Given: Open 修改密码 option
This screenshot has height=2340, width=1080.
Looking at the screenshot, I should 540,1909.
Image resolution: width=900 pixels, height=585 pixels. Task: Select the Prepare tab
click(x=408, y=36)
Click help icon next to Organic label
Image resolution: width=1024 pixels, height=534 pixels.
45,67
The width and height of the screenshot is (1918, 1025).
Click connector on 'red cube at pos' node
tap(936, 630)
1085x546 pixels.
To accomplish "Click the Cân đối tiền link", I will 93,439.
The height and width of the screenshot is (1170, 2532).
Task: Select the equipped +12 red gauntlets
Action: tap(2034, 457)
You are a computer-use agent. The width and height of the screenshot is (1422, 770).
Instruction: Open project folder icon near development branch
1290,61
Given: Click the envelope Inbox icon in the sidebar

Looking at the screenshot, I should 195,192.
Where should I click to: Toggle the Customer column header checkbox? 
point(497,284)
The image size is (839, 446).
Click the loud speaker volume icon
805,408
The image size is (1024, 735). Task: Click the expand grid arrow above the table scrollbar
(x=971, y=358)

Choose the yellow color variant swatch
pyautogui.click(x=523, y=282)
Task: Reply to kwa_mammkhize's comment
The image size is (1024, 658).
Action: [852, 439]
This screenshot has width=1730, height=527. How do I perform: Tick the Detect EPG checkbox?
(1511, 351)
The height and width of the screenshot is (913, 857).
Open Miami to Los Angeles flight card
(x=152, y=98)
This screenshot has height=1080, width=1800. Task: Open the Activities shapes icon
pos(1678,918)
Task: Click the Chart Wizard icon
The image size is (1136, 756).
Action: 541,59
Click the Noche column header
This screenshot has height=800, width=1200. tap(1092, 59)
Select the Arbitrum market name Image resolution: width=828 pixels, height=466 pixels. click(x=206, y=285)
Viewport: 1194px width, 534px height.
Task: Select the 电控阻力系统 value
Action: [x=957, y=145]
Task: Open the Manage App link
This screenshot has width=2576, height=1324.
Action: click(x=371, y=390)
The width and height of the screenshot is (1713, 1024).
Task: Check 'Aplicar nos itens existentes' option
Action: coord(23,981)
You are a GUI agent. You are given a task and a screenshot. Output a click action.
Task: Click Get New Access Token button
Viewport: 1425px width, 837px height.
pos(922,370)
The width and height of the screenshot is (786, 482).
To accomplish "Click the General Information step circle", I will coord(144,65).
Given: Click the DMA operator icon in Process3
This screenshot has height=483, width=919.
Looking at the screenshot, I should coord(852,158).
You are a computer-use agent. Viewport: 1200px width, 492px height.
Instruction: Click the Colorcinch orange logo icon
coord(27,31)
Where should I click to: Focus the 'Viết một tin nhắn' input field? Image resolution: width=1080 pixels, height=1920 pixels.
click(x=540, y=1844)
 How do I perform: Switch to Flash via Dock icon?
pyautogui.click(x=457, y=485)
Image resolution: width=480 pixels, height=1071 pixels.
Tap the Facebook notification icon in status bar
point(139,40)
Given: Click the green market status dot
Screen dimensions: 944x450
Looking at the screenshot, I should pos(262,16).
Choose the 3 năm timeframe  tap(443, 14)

_ _ _ _

**Task to complete**
Bring together all lines from the listing that contain the word "agent".

**Output below**
You are a computer-use agent. The width and height of the screenshot is (1422, 770).
You are a GUI agent. You are given a task and a screenshot. Output a click action.
You are a computer-use agent. Viewport: 1200px width, 492px height.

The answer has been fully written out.